Work to be completed:
Beginning at the top of the data below, write out every line exactly until you reach the line with "Reumplere parfumuri (439, 1736)", and include that line.

#### Listed records ####

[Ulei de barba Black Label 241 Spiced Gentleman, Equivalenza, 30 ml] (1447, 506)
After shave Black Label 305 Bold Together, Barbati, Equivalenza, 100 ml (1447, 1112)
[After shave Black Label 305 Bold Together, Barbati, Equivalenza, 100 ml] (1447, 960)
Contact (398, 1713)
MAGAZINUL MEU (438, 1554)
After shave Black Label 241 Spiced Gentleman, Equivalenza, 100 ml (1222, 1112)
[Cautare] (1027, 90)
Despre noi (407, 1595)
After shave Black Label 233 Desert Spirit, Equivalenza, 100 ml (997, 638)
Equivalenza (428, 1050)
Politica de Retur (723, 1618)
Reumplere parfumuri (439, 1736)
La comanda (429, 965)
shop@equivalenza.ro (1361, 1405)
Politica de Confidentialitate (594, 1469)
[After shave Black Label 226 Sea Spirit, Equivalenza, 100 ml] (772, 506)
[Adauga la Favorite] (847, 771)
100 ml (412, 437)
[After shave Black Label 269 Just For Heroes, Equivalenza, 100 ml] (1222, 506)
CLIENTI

####

Task result:
[Ulei de barba Black Label 241 Spiced Gentleman, Equivalenza, 30 ml] (1447, 506)
After shave Black Label 305 Bold Together, Barbati, Equivalenza, 100 ml (1447, 1112)
[After shave Black Label 305 Bold Together, Barbati, Equivalenza, 100 ml] (1447, 960)
Contact (398, 1713)
MAGAZINUL MEU (438, 1554)
After shave Black Label 241 Spiced Gentleman, Equivalenza, 100 ml (1222, 1112)
[Cautare] (1027, 90)
Despre noi (407, 1595)
After shave Black Label 233 Desert Spirit, Equivalenza, 100 ml (997, 638)
Equivalenza (428, 1050)
Politica de Retur (723, 1618)
Reumplere parfumuri (439, 1736)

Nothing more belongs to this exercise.